En reconnaissance des services rendus à la France, Paris aura d’ailleurs tout tenté pour obtenir une sortie honorable à Compaoré. On se souvient de la lettre envoyée en septembre 2013 à Compaoré par son homologue français François Hollande qui l’assurait du soutien total de la France pour un « poste dans une organisation internationale », s’il acceptait de renoncer à la modification de l’article 37 pour se maintenir au pouvoir.
Même après le renversement de son régime par l’insurrection populaire des 30 et 31 octobre 2014, Paris a tenu exfiltrer l’ancien chef de l’Etat Burkina Faso à travers une opération héliportée montée par la Direction générale de la sécurité extérieure (DGSE). « L’ancien médiateur sans frontières » en Afrique de l’Ouest vit désormais un exil doré à Abidjan.
Le Niger en pleine illusion
Plusieurs prétendants à sa succession s’étaient manifestés après son renversement, mais aucun n’a réussi à ce jour réussi à prendre la place qu’il a laissée vacante dans la sous-région.

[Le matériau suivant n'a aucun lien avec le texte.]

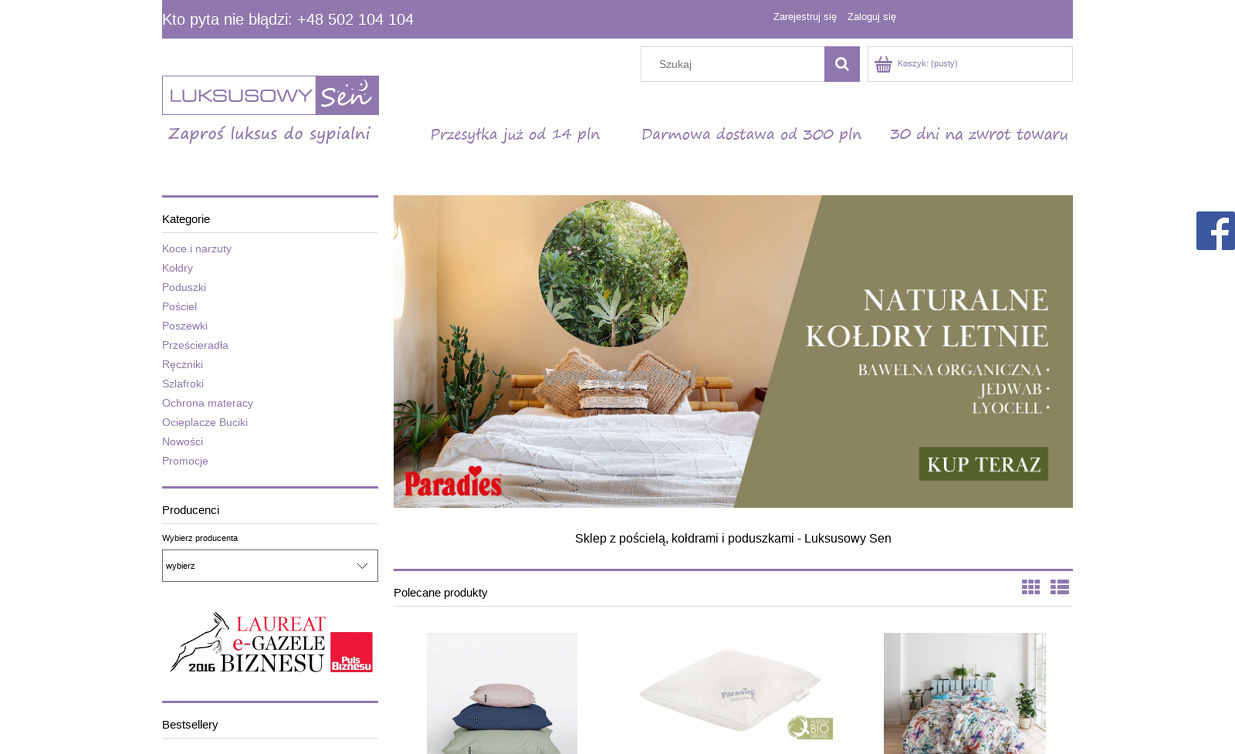Open the Facebook icon on right edge
The height and width of the screenshot is (754, 1235).
click(x=1215, y=231)
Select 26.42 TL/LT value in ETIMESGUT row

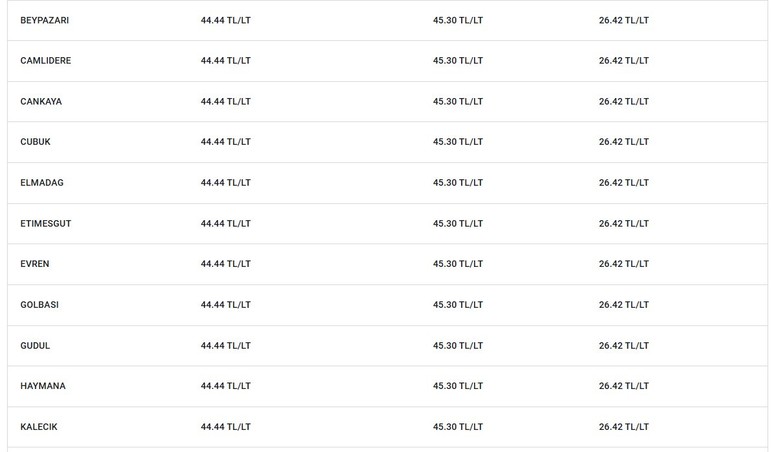(624, 224)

Le Président Mahamadou Issoufou a cru son heure arrivée. En effet, le chef d’Etat nigérien pensait alors pouvoir capitaliser ses relations personnelles avec l’ancien président français François Hollande pour devenir « l’homme incontournable » dans la sous-région. Son rôle dans la libération des derniers otages d’Areva enlevés en septembre 2010 à Arlit, dans le nord du Niger, puis dans la libération du franco-serbe Serge Lazarevic, avait nourri cette ambition.
Il fallait bien plus que cela pour succéder à Compaoré. Dans la sous-région, le président nigérien n’a pas réussi à faire consensus. Il s’était très vite fâché avec son homologue sénégalais Macky Sall au sujet de la désignation du nouveau président de la Commission de l’Union économique et monétaire ouest-africaine (UEMOA) et lors de l’élection du président de la Commission de l’Union africaine.
L’échec de Issoufou à succéder à Compaoré aurait pu ouvrir un boulevard au président malien Ibrahim Boubacar Keita. Sauf que ce dernier, englué dans ses problèmes politiques et sécuritaires internes, avec un Etat au bord de l’effondrement, n’a pas la tête à gérer un agenda sous-régional.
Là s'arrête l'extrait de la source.